In the area of access to safe water and sanitation, the NRM manifesto prioritizes increased access to clean and safe water from the 65 per cent to 79 per cent in rural areas and from 72 per cent to 100 per cent in urban areas by 2021 with the aim of providing a safe water source in every village.
“In regard to sanitation, the focus is to Increase access to improved sanitation in rural areas from the current 77 per cent to 79 per cent and from 84 per cent to 100 per cent in urban areas by the year 2021,” notes the Manifesto.
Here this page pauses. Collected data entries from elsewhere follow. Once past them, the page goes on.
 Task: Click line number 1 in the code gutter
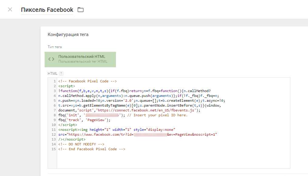tap(54, 81)
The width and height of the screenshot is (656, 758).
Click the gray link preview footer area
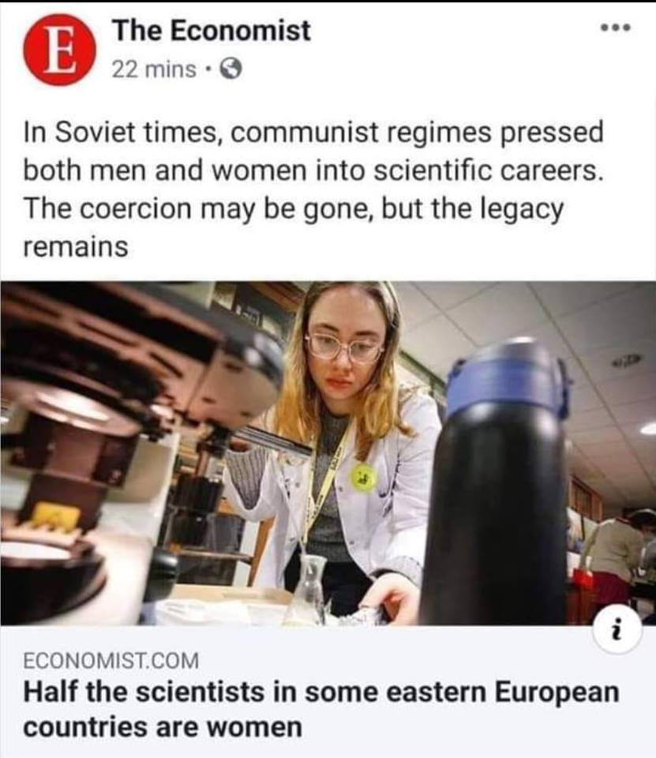tap(328, 692)
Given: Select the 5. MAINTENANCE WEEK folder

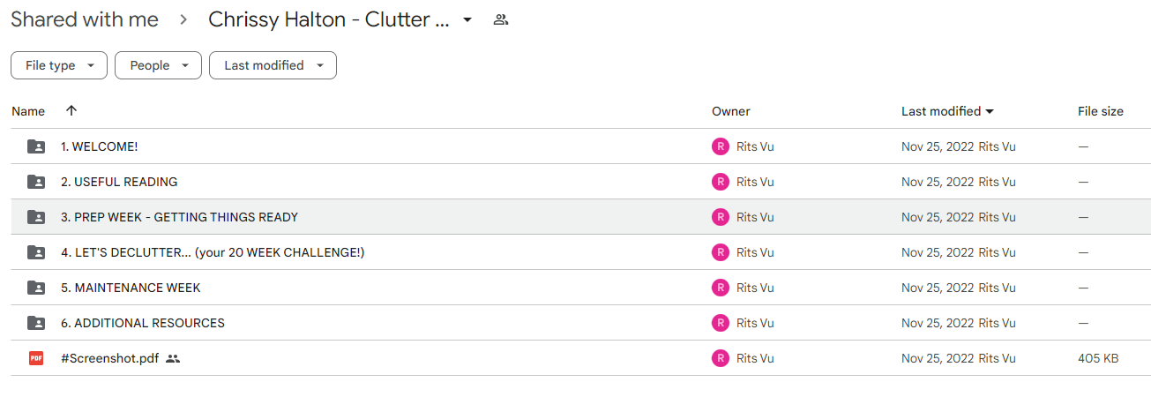Looking at the screenshot, I should (x=580, y=288).
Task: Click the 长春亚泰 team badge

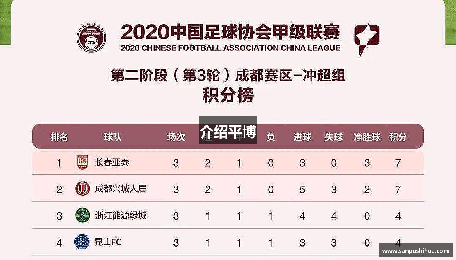Action: pyautogui.click(x=82, y=162)
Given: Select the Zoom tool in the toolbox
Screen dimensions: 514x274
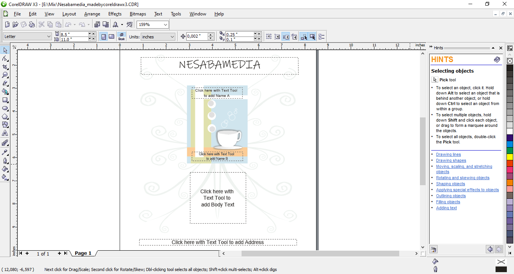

The NRM government also pledged to invest in water for production infrastructure to boost commercial agriculture and industrial activities with emphasis on construction of large and small-scale water schemes for irrigation, livestock and rural industries. The target is to increase cumulative storage from 27.8 million cubic metres to 55 million cubic metres by 2019/20. We have planned to pump the water from large reservoirs to a high point and then extend it by gravity to reach more areas so that the water is brought nearer to the users for home consumption, irrigation, livestock and industrial use.
What has been done
While addressing the Nation on the progress on Manifesto Implementation presented during annual manifesto week on 17th May, Hon. Sam Cheptoris Minister of Water and Environment gave insights on the Ministries progress.
“Rural water coverage increased from 68% in June 2016 to 70 % in June 2017 with a total of 36,614 villages estimated to have been served with safe water countrywide, while sanitation coverage has increased from 79% .to 80%,” he noted
Water for Production projects
He added that the government has developed a national irrigation policy which will guide planning and implementation of irrigation programs in the country.
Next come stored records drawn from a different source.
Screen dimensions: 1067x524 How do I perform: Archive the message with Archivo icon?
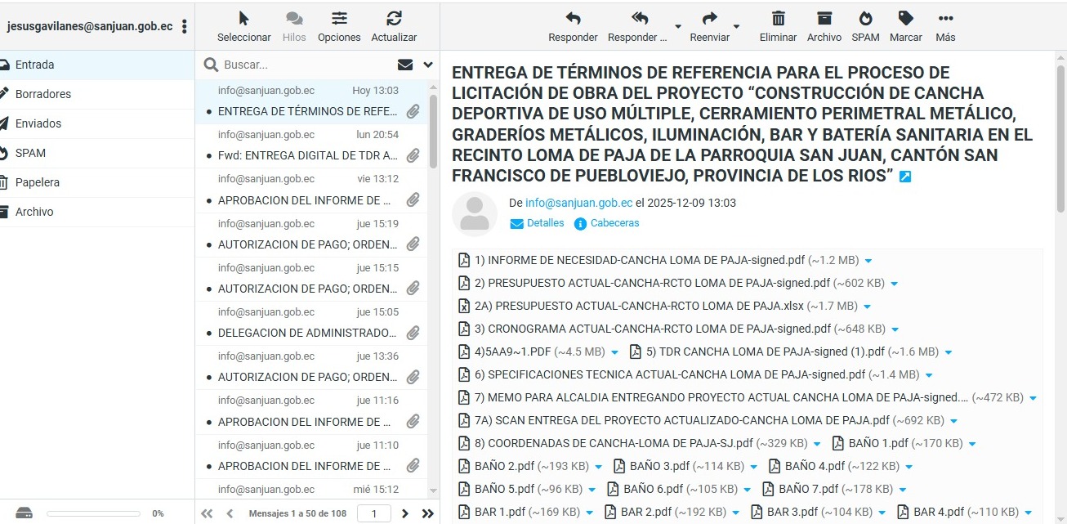click(x=824, y=19)
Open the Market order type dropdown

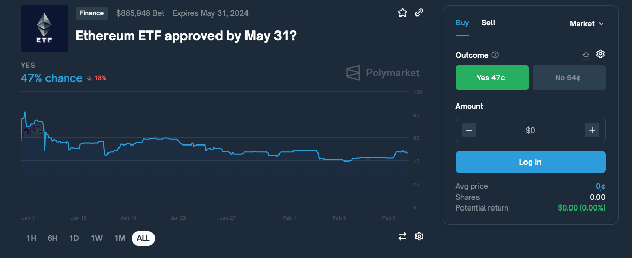tap(586, 24)
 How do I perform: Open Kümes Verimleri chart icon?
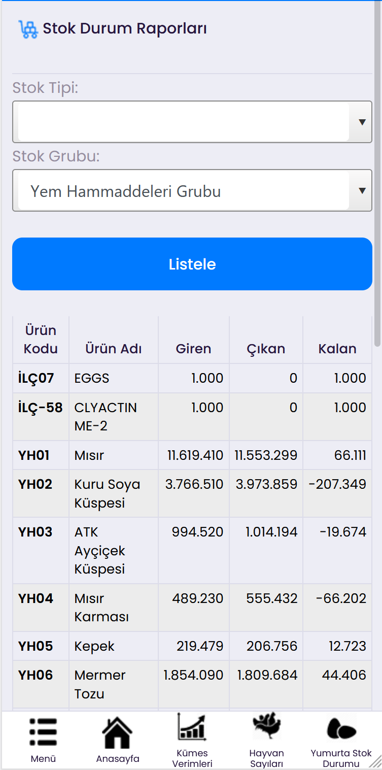192,727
Cheptoris notes that the cumulative storage capacity for water for production stands at 38.9 million cubic metres compared to 37.2 million cubic metres realized during FY 2016/17.
He also noted that the government has constructed Ten (10) Small Scale Solar Powered Irrigation Schemes in the districts of Isingiro, Mbarara, Rukiga, Lwengo, Mukono, Mityana, Masaka, Oyam, Bugiri and Soroti,
“Constructed One Hundred Six (106) Valley tanks on Individual farms creating a storage capacity of 357,420m3 using the Ministry Equipment in the Districts of, Isingiro, Bukedea, Gomba, Katakwi, Kitgum, Lwengo, Sembabule, Kabarole, Kamuli, Kiboga, Kyankwanzi, Ntungamo, Sembabule, Mbarara, Kiruhura, Lyantonde, Tororo, Soroti and Kaberamaido,” he sayed.
Environment and Natural Resources Management
Cheptoris said that the Ministry supplied a total of 1,856,696 seedlings to the districts of Bududa, Bukwo, Namisindwa and Mbale, catchment areas of Ngenge (Kween), Tochii (Oyam), Wadelai (Nebbi), Mubuku II (Kasese), Doho II (Butaleja), Olweny (Lira) and Agoro (Lamwo) irrigation schemes as well as the districts of Luwero and Nakaseke.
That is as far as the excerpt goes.